Segment Open
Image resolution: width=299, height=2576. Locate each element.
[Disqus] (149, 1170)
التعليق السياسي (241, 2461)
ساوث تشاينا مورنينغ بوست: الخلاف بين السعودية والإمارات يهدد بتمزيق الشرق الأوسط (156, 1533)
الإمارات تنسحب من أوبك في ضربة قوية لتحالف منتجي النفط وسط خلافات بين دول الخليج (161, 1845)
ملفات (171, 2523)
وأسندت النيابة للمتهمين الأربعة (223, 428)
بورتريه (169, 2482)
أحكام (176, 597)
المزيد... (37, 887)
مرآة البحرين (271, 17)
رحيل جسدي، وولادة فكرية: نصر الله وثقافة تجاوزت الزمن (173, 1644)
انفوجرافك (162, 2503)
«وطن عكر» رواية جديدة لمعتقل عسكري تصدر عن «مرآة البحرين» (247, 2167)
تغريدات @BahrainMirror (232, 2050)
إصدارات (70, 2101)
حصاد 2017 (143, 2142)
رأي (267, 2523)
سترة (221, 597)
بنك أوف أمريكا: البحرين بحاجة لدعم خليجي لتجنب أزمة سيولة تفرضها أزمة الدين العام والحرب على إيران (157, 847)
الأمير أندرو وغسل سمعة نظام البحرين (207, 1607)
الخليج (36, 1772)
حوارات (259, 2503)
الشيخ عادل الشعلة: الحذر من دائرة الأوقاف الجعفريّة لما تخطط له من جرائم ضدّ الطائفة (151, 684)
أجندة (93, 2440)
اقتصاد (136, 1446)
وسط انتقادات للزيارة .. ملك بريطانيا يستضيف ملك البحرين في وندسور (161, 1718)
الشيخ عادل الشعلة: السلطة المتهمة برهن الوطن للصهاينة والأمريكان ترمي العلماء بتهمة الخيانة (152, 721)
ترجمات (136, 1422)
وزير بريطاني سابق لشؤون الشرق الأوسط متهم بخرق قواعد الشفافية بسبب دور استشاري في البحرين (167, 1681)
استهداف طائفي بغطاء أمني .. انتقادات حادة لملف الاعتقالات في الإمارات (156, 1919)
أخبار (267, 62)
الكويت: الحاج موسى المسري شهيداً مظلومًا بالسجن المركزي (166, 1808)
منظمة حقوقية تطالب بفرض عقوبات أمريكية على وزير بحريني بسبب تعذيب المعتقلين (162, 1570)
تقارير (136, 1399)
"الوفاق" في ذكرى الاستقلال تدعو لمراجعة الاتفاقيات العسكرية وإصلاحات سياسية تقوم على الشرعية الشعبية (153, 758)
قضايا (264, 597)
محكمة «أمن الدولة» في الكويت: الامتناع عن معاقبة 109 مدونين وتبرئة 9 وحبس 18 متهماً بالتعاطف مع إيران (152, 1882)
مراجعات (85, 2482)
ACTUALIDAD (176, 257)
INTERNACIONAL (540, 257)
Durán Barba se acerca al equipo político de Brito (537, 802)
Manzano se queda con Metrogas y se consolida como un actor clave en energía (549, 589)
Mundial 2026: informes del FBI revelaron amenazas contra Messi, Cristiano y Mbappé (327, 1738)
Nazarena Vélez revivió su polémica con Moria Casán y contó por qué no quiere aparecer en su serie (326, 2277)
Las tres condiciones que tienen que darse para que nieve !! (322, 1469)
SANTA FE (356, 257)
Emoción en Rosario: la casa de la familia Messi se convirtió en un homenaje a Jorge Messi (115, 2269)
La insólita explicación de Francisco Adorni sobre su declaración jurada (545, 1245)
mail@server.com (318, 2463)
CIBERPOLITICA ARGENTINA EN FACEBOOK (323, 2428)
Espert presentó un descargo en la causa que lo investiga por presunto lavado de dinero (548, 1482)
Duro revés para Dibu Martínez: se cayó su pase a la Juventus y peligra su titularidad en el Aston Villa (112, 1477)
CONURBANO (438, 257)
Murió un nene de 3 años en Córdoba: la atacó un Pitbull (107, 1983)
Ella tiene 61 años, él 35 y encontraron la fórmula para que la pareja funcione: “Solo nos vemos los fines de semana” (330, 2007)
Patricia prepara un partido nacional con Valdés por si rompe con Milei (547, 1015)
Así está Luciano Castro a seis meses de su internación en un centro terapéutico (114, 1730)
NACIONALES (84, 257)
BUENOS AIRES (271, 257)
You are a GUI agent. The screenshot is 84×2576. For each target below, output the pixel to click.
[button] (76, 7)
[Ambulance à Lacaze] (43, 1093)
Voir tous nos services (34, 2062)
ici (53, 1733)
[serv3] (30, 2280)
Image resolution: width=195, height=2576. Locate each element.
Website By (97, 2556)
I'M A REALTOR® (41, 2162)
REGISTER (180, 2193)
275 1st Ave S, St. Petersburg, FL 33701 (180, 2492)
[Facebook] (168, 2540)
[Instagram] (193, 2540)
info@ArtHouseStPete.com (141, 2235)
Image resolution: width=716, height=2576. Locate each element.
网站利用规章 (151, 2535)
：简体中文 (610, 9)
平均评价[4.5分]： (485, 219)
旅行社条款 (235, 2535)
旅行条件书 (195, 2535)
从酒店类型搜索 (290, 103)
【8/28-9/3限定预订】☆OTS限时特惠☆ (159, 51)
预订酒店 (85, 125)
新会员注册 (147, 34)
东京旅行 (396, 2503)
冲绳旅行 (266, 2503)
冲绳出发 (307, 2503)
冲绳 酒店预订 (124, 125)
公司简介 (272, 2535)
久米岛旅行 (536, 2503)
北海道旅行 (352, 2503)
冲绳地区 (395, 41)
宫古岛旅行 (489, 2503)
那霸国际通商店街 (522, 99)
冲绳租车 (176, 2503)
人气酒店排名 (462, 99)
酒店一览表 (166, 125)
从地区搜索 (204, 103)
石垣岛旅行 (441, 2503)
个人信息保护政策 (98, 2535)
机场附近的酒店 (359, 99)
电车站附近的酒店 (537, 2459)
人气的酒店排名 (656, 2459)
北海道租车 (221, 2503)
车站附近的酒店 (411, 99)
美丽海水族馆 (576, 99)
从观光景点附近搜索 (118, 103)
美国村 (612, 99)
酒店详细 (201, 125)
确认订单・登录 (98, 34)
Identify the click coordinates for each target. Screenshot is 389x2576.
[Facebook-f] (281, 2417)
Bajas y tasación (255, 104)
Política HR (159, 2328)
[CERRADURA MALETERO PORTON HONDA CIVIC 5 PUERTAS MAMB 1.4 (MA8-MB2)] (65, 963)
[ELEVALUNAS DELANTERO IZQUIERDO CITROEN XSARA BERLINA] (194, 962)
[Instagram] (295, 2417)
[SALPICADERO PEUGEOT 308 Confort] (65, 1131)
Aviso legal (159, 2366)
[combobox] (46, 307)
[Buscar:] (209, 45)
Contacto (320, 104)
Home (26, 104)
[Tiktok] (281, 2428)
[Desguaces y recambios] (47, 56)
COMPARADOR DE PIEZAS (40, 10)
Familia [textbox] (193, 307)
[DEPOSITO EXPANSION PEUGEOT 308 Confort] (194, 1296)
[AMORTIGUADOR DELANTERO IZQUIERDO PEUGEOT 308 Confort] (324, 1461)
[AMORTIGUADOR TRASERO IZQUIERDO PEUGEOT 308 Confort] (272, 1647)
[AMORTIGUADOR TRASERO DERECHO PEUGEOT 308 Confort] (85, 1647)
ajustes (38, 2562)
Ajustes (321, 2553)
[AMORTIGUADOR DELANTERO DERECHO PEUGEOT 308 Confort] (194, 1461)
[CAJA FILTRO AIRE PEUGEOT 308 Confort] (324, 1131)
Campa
Segment Closed
What the task requires: Begin with the first line of the data above and, please, print each line exactly until you have printed the line containing "INTERNACIONAL (540, 257)"; print nothing else.

Response:
Image resolution: width=299, height=2576. Locate each element.
[Disqus] (149, 1170)
التعليق السياسي (241, 2461)
ساوث تشاينا مورنينغ بوست: الخلاف بين السعودية والإمارات يهدد بتمزيق الشرق الأوسط (156, 1533)
الإمارات تنسحب من أوبك في ضربة قوية لتحالف منتجي النفط وسط خلافات بين دول الخليج (161, 1845)
ملفات (171, 2523)
وأسندت النيابة للمتهمين الأربعة (223, 428)
بورتريه (169, 2482)
أحكام (176, 597)
المزيد... (37, 887)
مرآة البحرين (271, 17)
رحيل جسدي، وولادة فكرية: نصر الله وثقافة تجاوزت الزمن (173, 1644)
انفوجرافك (162, 2503)
«وطن عكر» رواية جديدة لمعتقل عسكري تصدر عن «مرآة البحرين» (247, 2167)
تغريدات @BahrainMirror (232, 2050)
إصدارات (70, 2101)
حصاد 2017 (143, 2142)
رأي (267, 2523)
سترة (221, 597)
بنك أوف أمريكا: البحرين بحاجة لدعم خليجي لتجنب أزمة سيولة تفرضها أزمة الدين العام والحرب على إيران (157, 847)
الأمير أندرو وغسل سمعة نظام البحرين (207, 1607)
الخليج (36, 1772)
حوارات (259, 2503)
الشيخ عادل الشعلة: الحذر من دائرة الأوقاف الجعفريّة لما تخطط له من جرائم ضدّ الطائفة (151, 684)
أجندة (93, 2440)
اقتصاد (136, 1446)
وسط انتقادات للزيارة .. ملك بريطانيا يستضيف ملك البحرين في وندسور (161, 1718)
الشيخ عادل الشعلة: السلطة المتهمة برهن الوطن للصهاينة والأمريكان ترمي العلماء بتهمة الخيانة (152, 721)
ترجمات (136, 1422)
وزير بريطاني سابق لشؤون الشرق الأوسط متهم بخرق قواعد الشفافية بسبب دور استشاري في البحرين (167, 1681)
استهداف طائفي بغطاء أمني .. انتقادات حادة لملف الاعتقالات في الإمارات (156, 1919)
أخبار (267, 62)
الكويت: الحاج موسى المسري شهيداً مظلومًا بالسجن المركزي (166, 1808)
منظمة حقوقية تطالب بفرض عقوبات أمريكية على وزير بحريني بسبب تعذيب المعتقلين (162, 1570)
تقارير (136, 1399)
"الوفاق" في ذكرى الاستقلال تدعو لمراجعة الاتفاقيات العسكرية وإصلاحات سياسية تقوم على الشرعية الشعبية (153, 758)
قضايا (264, 597)
محكمة «أمن الدولة» في الكويت: الامتناع عن معاقبة 109 مدونين وتبرئة 9 وحبس 18 متهماً بالتعاطف مع إيران (152, 1882)
مراجعات (85, 2482)
ACTUALIDAD (176, 257)
INTERNACIONAL (540, 257)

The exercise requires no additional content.